Wearing a red shirt and jeans, Breuer-Zehevi looks like a typical foreign student at the School of Chinese Language and Literature under Beijing Foreign Studies University (BFSU).
This brilliant language student can conduct simultaneous interpreting in five languages: English, French, Hungarian, Hebrew and Chinese.
As a Hungarian Israeli, he was born in Israel but has lived in Hungary for 14 years and is already running a translation agency there.
Breuer-Zehevi studied Chinese in the Confucius Institute at Eotvos Lorand University from 2009 to 2010, and his passion for modern Chinese literature and history drove him to continue studying Chinese at BFSU.
"I can't wait to see what the real China and its people look like in the 21st century," Breuer-Zehevi said. "Chinese people are more open nowadays, money-oriented and hardworking.
"More and more Chinese have overseas experience; but they are still proud to be Chinese."

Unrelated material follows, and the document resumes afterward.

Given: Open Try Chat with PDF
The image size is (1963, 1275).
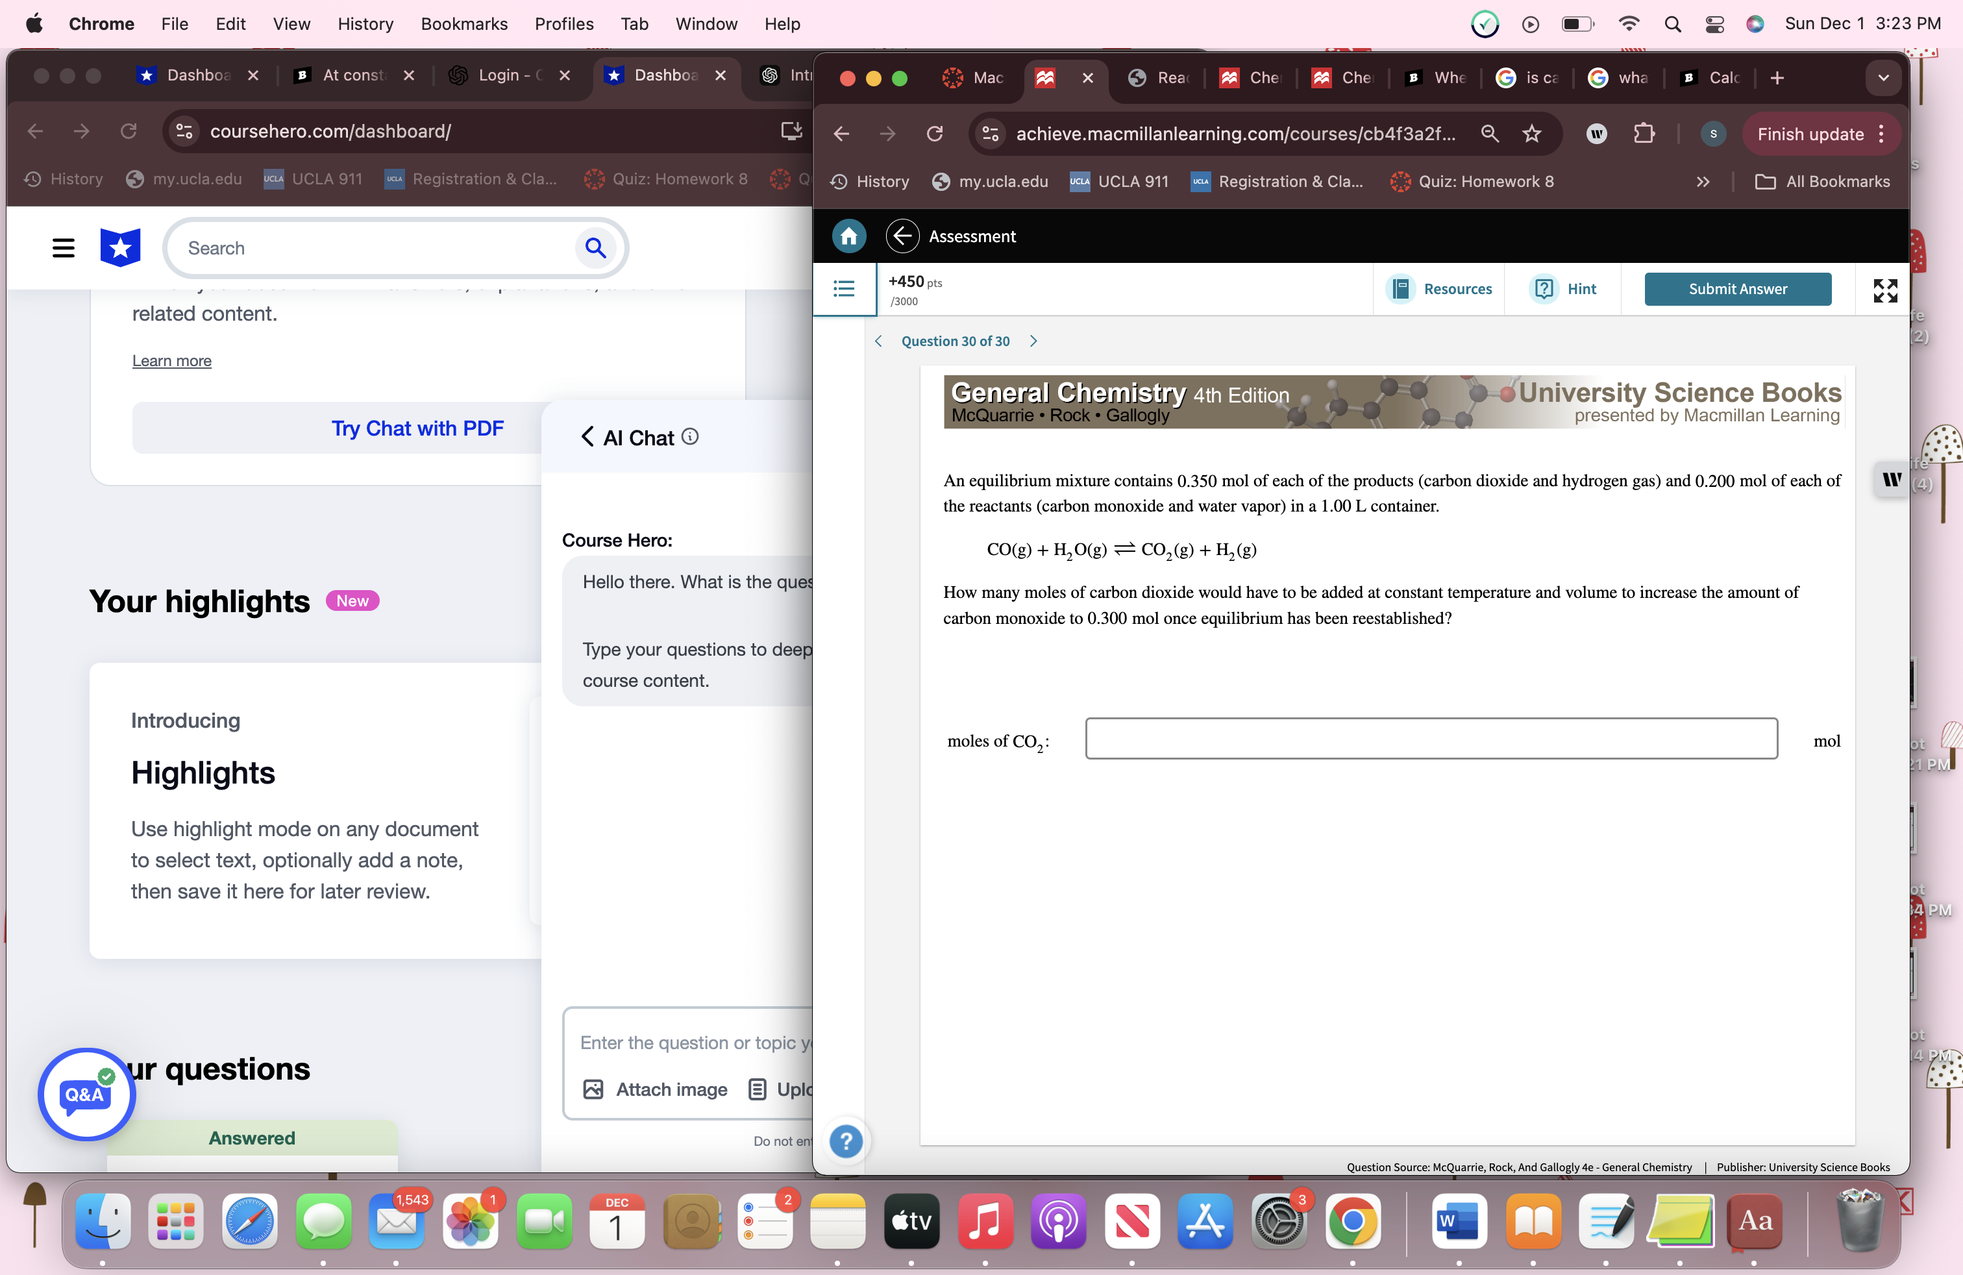Looking at the screenshot, I should [417, 428].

Breuer-Zehevi is among 1,500 overseas students at BFSU this year, an increase of 500 on the record number in 2008, according to Chen Yulu, the university president.
This year, South Korea has the most overseas students at the university, followed by Japan, Malaysia and Italy.
"We also enroll a lot of students from less-developed countries who have scholarships funded by the Chinese government," Chen said. "In China, only BFSU has the teaching and research resources of some less commonly taught languages, so students from these countries prefer our university."
Chen said the university plans to attract more students from Western countries for degree studies and foreign officials for short-term programs. "For overseas students who have difficulty speaking Chinese, we might start them off with courses taught in their native languages," he said.
"We also welcome overseas students who have learned some Chinese in our overseas Confucius Institutes and want to further their study in Beijing."
Edo Miyuki, a 22-year-old Japanese woman, the four-year Chinese course at BFSU should enable her to find a lucrative job in tourism management in Tokyo next year. "More Chinese are visiting Tokyo every year, and Japanese who can speak fluent Chinese are popular in the tourism employment market," she said.
"It's not an expensive investment for a Japanese family to support their children to study at Chinese universities, and I don't need a part-time job."
Edo said some of her friends chose to study in Beijing for various reasons, such as being in the city during the 2008 Beijing Olympic Games.